EXERCISE DETAILS: Your answer should be every line below that includes the word "computer".

========

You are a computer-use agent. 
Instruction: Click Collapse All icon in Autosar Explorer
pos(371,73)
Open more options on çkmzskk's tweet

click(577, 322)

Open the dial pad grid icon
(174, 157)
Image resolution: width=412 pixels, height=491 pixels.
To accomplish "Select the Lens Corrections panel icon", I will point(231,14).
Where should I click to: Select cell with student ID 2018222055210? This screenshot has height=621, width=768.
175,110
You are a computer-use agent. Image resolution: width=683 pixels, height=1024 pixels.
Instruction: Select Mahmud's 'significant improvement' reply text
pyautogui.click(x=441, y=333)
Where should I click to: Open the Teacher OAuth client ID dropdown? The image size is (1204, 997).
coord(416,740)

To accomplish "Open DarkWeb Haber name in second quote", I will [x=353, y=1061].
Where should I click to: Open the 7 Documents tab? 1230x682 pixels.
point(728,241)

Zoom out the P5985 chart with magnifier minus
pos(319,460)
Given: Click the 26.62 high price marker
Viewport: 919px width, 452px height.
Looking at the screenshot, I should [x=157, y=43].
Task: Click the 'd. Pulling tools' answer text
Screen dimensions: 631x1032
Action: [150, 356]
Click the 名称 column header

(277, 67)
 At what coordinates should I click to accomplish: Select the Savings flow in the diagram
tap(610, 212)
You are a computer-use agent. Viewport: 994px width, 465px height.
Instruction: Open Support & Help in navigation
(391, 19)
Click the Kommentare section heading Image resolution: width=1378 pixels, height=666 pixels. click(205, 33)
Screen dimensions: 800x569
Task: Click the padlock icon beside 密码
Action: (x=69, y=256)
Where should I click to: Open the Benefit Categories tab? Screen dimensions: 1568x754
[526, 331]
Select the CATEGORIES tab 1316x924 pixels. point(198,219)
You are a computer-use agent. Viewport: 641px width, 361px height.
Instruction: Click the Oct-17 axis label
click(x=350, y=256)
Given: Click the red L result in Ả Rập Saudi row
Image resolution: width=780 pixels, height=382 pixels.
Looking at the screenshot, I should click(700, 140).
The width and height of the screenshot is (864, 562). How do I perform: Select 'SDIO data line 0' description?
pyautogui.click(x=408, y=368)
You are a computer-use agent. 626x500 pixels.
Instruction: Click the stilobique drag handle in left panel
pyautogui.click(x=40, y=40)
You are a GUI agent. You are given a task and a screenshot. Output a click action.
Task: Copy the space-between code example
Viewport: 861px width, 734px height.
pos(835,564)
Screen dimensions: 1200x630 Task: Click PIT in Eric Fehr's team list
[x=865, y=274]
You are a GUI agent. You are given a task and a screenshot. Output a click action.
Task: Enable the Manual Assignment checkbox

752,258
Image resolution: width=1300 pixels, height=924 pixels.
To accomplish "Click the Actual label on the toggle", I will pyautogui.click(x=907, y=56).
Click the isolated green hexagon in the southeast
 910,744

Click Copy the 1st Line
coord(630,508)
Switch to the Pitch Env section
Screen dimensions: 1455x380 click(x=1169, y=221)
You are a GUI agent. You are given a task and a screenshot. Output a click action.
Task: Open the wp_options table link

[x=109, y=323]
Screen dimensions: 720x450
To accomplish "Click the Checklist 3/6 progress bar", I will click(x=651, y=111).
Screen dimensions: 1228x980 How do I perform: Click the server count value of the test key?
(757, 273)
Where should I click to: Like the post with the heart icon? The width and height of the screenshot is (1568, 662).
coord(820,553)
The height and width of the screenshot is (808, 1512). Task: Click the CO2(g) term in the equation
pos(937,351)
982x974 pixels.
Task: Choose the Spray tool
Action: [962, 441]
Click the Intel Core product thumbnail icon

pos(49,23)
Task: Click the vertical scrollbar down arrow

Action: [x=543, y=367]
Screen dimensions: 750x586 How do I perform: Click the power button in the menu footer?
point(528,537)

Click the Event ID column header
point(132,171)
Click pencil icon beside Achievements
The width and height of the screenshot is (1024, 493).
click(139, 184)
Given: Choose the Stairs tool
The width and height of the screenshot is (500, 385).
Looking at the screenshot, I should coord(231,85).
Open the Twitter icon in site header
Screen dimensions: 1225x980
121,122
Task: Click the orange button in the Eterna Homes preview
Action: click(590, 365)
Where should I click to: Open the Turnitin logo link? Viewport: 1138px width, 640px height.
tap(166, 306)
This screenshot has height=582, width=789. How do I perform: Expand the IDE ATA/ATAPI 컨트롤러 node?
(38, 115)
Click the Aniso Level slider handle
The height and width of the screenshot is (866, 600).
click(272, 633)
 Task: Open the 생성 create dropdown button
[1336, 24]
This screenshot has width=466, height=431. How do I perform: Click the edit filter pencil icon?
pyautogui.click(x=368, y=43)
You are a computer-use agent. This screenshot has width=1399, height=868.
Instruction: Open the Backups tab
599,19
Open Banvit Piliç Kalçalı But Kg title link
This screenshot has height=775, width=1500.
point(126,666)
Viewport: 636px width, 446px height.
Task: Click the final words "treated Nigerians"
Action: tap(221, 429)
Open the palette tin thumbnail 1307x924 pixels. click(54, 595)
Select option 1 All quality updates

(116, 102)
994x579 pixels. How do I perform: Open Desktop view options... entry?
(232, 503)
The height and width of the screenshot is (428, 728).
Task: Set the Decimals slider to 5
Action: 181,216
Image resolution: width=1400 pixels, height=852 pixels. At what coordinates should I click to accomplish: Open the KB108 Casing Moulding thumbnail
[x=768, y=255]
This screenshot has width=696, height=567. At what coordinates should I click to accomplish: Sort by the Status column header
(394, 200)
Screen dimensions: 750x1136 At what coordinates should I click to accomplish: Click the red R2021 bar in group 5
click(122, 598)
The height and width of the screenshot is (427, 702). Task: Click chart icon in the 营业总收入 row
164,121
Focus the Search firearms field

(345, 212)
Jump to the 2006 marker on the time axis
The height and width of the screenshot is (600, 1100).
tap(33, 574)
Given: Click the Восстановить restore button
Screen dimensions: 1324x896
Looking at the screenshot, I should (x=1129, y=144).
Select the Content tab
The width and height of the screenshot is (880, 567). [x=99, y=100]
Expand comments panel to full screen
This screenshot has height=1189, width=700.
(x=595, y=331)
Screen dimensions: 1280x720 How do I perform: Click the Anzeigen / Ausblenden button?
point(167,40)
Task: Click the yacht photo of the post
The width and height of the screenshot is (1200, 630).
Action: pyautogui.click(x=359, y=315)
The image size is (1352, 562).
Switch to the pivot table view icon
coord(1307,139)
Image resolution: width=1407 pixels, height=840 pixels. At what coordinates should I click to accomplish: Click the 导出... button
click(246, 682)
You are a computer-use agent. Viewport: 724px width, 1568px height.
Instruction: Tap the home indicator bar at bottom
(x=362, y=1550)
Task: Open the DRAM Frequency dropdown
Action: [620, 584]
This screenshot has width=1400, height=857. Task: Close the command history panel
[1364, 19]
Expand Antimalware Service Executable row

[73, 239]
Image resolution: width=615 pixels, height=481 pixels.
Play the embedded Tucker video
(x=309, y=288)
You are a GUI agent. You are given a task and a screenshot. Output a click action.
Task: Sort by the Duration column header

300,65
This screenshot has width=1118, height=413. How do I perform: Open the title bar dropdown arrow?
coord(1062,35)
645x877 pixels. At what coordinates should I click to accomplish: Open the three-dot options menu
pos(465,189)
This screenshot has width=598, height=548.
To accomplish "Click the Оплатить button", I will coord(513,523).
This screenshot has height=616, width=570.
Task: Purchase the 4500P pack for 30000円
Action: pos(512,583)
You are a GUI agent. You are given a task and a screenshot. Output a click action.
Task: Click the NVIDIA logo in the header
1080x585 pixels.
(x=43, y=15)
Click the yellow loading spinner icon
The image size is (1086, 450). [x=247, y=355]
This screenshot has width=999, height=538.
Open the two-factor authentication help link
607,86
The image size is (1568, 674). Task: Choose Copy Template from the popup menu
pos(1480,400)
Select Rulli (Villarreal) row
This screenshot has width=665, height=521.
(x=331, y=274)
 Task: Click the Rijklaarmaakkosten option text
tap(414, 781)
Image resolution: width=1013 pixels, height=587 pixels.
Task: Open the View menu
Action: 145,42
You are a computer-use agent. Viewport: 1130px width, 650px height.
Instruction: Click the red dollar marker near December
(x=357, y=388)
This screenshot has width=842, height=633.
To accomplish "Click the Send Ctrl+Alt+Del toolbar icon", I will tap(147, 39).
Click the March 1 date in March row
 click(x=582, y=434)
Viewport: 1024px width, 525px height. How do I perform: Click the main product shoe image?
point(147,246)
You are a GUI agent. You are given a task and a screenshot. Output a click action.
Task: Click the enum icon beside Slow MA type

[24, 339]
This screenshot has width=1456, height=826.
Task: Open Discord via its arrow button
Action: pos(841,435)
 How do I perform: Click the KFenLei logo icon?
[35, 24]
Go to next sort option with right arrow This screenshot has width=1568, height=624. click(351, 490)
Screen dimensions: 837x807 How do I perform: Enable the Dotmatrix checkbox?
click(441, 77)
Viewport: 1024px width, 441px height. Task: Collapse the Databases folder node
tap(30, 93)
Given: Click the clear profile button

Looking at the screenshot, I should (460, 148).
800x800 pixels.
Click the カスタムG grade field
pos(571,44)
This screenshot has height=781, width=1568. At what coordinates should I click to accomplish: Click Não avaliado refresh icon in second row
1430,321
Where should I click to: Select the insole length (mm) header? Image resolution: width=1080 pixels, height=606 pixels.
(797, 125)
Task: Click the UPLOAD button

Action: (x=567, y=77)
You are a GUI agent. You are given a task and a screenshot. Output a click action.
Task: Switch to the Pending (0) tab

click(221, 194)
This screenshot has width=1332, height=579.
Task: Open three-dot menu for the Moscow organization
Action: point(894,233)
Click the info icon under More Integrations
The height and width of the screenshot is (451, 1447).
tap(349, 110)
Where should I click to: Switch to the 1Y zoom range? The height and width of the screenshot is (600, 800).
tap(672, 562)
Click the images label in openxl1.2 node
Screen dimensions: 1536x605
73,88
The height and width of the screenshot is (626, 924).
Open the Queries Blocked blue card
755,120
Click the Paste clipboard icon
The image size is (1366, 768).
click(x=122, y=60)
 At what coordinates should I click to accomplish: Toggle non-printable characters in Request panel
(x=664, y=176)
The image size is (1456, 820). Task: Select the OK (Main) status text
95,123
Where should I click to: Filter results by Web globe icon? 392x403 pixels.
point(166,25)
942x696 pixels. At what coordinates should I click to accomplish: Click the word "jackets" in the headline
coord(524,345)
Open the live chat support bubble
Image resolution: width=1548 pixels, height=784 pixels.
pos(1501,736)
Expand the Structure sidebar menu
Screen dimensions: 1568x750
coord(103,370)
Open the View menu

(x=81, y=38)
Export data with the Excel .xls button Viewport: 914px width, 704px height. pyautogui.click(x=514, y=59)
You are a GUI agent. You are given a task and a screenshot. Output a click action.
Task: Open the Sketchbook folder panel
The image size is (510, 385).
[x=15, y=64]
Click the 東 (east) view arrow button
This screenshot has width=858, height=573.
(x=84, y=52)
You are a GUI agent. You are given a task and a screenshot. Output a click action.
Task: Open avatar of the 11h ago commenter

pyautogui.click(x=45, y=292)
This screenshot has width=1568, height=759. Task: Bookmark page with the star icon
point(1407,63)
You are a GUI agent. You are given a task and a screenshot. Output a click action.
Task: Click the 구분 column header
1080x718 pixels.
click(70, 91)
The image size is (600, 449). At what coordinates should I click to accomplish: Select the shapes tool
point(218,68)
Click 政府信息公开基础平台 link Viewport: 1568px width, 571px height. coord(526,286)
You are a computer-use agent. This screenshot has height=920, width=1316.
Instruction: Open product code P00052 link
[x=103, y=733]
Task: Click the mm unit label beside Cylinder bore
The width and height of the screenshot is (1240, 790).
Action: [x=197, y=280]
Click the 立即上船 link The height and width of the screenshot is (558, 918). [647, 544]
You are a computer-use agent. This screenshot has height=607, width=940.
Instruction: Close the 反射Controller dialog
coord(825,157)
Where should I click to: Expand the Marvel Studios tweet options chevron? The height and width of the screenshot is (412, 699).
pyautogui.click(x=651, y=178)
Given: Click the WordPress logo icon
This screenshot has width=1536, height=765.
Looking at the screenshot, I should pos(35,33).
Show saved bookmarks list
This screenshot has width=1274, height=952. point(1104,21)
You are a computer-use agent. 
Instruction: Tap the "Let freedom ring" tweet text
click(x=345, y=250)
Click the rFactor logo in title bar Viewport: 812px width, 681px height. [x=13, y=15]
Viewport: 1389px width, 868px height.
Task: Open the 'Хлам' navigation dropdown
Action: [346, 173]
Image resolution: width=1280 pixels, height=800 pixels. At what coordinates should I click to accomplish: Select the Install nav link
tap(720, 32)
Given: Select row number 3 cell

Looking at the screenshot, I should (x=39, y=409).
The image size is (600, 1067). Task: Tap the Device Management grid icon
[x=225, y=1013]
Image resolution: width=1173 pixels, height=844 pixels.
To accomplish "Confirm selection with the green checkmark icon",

========

ANSWER SPACE:
You are a computer-use agent. 
You are a computer-use agent. Image resolution: width=683 pixels, height=1024 pixels.
You are a computer-use agent. Viewport: 994px width, 465px height.
You are a computer-use agent. Viewport: 641px width, 361px height.
You are a computer-use agent. 626x500 pixels.
You are a computer-use agent. This screenshot has width=1399, height=868.
You are a computer-use agent. Viewport: 724px width, 1568px height.
You are a computer-use agent. Viewport: 1130px width, 650px height.
You are a computer-use agent. This screenshot has height=920, width=1316.
You are a computer-use agent. This screenshot has height=607, width=940.
You are a computer-use agent. 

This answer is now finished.